* start Records provided *
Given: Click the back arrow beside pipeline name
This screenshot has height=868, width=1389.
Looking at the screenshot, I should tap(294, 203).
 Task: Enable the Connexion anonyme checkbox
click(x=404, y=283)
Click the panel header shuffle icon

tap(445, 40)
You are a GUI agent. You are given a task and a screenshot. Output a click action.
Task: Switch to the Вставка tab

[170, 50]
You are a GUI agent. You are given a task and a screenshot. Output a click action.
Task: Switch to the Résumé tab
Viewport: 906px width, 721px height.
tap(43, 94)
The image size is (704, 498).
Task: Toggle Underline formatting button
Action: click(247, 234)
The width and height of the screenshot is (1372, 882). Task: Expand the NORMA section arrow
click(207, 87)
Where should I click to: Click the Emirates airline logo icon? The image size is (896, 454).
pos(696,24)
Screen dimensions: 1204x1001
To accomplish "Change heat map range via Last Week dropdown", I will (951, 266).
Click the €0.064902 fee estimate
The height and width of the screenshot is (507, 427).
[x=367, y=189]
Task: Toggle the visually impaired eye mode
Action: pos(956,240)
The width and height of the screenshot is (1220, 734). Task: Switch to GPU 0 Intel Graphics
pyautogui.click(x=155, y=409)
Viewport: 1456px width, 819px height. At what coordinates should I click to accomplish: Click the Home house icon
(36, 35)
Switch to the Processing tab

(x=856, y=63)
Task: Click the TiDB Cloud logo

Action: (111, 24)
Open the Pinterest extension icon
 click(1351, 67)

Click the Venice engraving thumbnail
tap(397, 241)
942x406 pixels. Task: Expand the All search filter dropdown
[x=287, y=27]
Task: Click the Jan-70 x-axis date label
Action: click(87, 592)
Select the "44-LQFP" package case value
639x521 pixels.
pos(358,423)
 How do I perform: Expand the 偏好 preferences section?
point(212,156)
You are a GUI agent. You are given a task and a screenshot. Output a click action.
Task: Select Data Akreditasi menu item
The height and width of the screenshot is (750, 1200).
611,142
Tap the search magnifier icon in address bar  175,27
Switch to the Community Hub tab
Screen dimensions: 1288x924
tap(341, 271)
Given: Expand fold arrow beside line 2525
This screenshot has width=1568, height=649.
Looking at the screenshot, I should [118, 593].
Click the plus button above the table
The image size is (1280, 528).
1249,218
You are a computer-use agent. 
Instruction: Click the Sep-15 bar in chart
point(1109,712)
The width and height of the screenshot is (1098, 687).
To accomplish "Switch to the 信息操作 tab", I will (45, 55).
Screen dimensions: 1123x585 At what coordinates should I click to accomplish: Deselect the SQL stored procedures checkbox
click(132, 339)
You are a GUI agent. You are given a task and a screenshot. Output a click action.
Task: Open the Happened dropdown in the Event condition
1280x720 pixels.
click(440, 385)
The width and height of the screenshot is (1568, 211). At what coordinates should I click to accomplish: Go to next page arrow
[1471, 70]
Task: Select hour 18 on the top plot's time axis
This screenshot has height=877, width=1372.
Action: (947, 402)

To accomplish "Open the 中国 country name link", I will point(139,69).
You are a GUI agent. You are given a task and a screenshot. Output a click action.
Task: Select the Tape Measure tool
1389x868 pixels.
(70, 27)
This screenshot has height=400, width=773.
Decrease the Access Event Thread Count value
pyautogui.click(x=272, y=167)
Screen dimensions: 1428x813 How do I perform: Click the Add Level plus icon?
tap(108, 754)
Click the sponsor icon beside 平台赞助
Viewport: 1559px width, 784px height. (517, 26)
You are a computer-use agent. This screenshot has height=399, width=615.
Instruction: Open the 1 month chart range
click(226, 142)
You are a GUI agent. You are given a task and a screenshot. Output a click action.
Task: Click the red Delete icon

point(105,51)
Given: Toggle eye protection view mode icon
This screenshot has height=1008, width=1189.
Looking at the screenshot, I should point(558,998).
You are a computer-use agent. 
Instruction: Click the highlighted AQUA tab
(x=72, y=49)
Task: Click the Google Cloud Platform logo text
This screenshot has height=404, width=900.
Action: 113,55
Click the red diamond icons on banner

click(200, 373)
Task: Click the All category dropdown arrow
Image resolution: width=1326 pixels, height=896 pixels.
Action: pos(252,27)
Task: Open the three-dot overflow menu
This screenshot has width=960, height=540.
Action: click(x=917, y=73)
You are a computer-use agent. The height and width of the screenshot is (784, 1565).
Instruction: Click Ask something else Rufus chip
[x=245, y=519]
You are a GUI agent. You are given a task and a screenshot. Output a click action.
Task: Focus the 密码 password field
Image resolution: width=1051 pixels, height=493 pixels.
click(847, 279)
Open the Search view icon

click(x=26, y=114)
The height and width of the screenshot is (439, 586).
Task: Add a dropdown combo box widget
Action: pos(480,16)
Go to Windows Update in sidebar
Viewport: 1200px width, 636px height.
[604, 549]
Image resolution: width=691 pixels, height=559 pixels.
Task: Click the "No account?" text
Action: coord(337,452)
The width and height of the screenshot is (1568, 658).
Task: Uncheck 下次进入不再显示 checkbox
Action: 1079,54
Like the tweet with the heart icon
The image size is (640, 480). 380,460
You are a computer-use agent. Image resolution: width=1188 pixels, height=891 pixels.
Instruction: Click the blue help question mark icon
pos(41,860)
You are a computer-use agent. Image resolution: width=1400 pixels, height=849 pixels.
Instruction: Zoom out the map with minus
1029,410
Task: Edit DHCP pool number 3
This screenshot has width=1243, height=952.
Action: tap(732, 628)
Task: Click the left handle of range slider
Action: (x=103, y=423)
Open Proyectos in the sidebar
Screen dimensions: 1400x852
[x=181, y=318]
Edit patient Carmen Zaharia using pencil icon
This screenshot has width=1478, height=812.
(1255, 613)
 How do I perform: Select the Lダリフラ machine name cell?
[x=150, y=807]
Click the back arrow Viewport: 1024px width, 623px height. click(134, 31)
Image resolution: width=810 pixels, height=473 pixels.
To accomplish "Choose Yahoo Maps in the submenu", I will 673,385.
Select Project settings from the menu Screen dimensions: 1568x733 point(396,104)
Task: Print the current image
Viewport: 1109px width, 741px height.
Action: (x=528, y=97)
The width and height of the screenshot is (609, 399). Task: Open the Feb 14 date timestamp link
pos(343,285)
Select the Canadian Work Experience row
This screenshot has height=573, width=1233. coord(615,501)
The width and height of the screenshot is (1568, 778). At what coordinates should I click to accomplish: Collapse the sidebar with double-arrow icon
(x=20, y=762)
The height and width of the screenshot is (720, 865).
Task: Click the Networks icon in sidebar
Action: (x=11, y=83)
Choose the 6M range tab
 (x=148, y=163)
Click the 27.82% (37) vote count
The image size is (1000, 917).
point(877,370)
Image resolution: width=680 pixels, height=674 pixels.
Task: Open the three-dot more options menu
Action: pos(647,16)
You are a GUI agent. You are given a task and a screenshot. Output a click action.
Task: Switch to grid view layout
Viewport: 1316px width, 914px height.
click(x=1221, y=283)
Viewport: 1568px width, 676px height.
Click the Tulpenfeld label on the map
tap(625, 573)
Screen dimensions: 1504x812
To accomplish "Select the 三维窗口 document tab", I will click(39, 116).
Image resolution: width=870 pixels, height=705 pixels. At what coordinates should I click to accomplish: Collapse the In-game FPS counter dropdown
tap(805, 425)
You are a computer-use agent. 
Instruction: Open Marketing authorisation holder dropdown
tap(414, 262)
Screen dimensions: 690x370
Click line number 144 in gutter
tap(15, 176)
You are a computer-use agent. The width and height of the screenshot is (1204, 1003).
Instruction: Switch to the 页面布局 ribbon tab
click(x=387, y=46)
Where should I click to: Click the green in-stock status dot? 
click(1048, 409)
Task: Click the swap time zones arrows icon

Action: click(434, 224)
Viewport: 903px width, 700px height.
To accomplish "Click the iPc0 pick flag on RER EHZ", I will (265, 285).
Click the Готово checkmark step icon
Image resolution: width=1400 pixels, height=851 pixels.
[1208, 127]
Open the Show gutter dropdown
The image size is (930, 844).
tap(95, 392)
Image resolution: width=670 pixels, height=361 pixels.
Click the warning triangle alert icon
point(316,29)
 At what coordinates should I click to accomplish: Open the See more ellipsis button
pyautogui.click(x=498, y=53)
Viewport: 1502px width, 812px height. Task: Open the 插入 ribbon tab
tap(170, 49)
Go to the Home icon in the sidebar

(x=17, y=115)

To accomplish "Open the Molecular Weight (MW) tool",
* end Records provided *
Convert the records from the start up to and including the line containing "tap(445, 40)" into a JSON list of strings, one string per line, with blank lines omitted.

The output>
[
  "Given: Click the back arrow beside pipeline name",
  "This screenshot has height=868, width=1389.",
  "Looking at the screenshot, I should tap(294, 203).",
  " Task: Enable the Connexion anonyme checkbox",
  "click(x=404, y=283)",
  "Click the panel header shuffle icon",
  "tap(445, 40)"
]